Grow tomatoes around roses. This will keep pests away
Grow tomatoes around roses. This will keep pests away

Who can resist roses and little babies? They are both irresistible! But there are two important things we should know about them for the sake of the
environment.

Babies need to be kept away from disposable plastic nappies because at seven ounces per used disposable diaper, an average baby will be innocently guilty of creating over 3000 pounds of waste in a landfill site over a period of two-and-a-half-years, say environmentalists. One billion trees per year go into the manufacture of disposable diapers, they warn.

Roses, which are often attacked by pests, should be treated organically as the chemicals used on them are the most dangerous for our health. Rachel Carson, in her ground-breaking book, Silent Spring, said that if you plant marigolds (the yellow strong smelling ones) around roses, the excretion from their roots will kill nematodes (pests). This method was proven to be much more effective than chemical sprays in many tests.

A book that all rose lovers must have is Secrets of Companion Planting for Successful Gardening by Louise Riotte. It is crammed with useful tips about organic ways to deal with pests attacking roses and other flowers. You will learn that beans and onions are natural enemies and should never be planted together. A real treasure is her remedy to the fight black spot in roses, using tomatoes.

In your mixie, make a solution of tomato leaves; add four or five pints of water and a tablespoon of corn starch. Strain it and spray it on your roses. You can even just grow tomatoes around roses, and they will be safe from the black spot, says the writer in her book.
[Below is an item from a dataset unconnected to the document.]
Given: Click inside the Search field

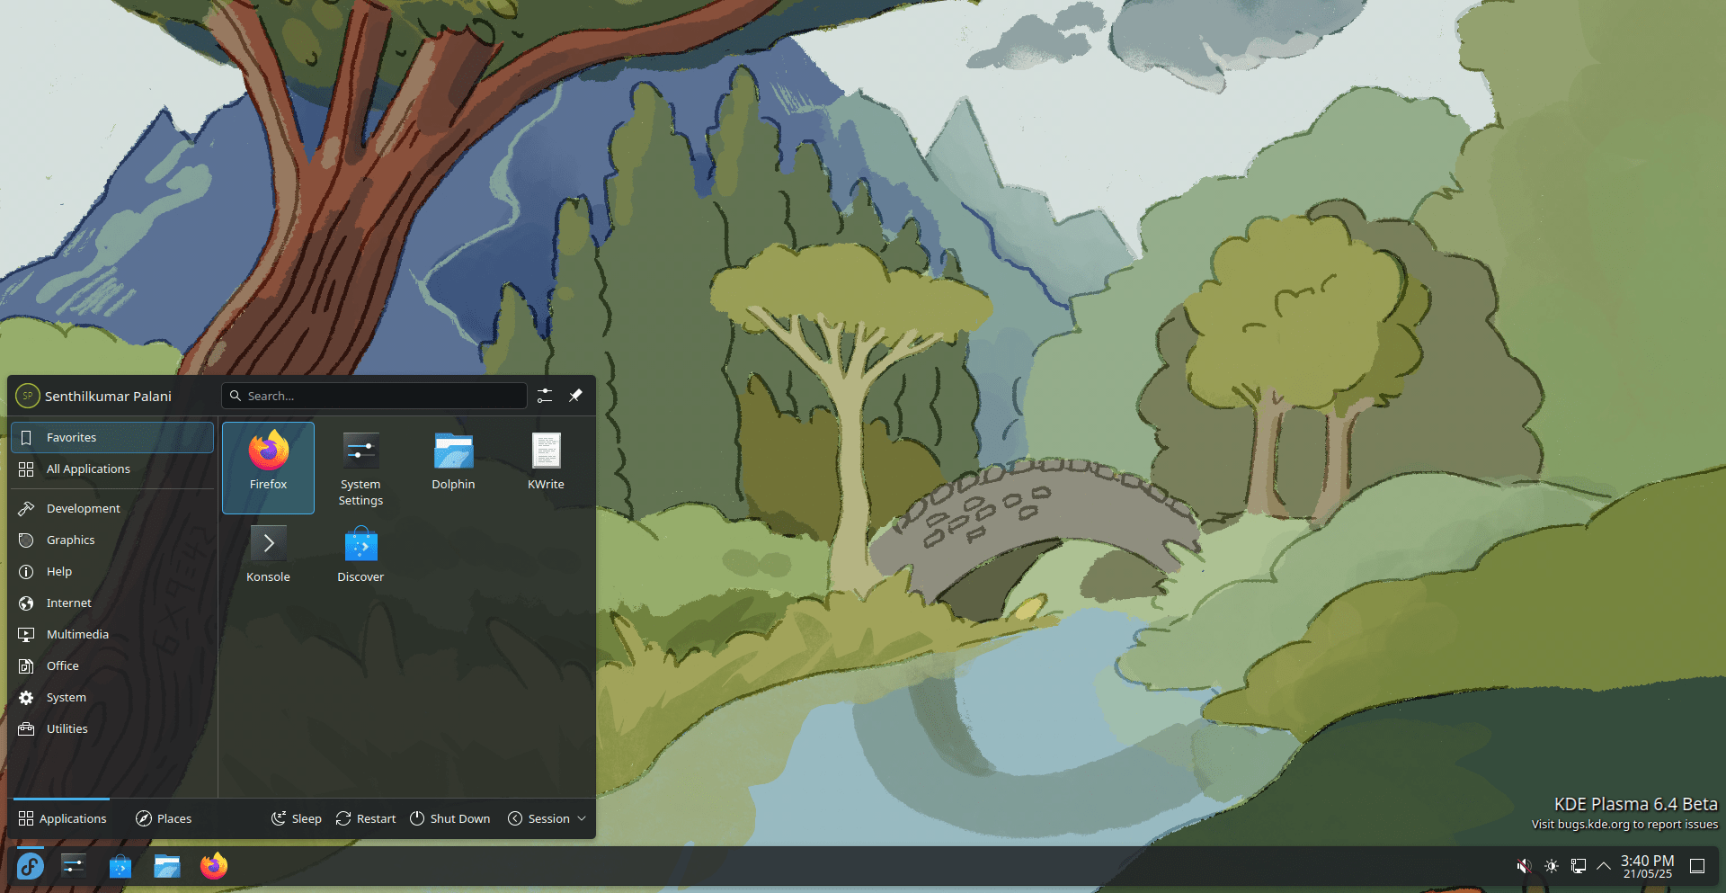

Here is one more method that has been tried and tested and based on research by R. K. Horst, professor of plant pathology at Cornell University. A 0.5 per cent solution of baking soda (bicarbonate of soda) and water (three teaspoons baking soda per gallon of water) sprayed on roses is a good remedy for tackling the black spot and powdery mildew. Grow chives around your roses; they are available in many nurseries now. Organic gardeners, who have used chives, say aphids have never attacked their roses again.

Handpicking the pests is also another good option. You must remove and destroy leaves attacked by aphids to reduce their recurring. Another simple and safe method is to use a strong spray of pressurised water to knock aphids off the roses. Try out yellow sticky traps and cover young rose bushes with netting to protect them. Learn to use companion plants (plants that help to keep pests away) like garlic, coriander and petunias around your roses.

If spider mites attack roses (they suck moisture from the plant) and suffocate them in a web, there is an easy remedy for this. Just wash the mites off your plant with a strong spray of water. Grow garlic and onions around the plant.

One clove or garlic planted near your roses will repel aphids and greenflies. Garlic also exudes sulphur, which will kill black spot fungus.

There is also an insecticidal garlic spray that you can try. Soak three ounces finely-minced garlic in two teaspoons mineral oil for 24 hours. Slowly add one pint water that has been mixed with one-fourth ounce insecticidal soap. Stir thoroughly and strain into a glass jar for storage. You can use one to two tablespoons per pint of water for spraying on roses, dahlias, hollyhocks or any other plants infested with pests. Sometimes, this strong spray may cause leaf damage; dilute the solution a little.

Collect all your eggshells, crush them and put a thin layer of them around your plant stems. Then cover the eggshells with soil. You will have two benefits egg shells will give calcium to your soil and they will repel root maggots and cutworms. Eggshells are sharp, and soft little insects will find it uncomfortable to crawl through them.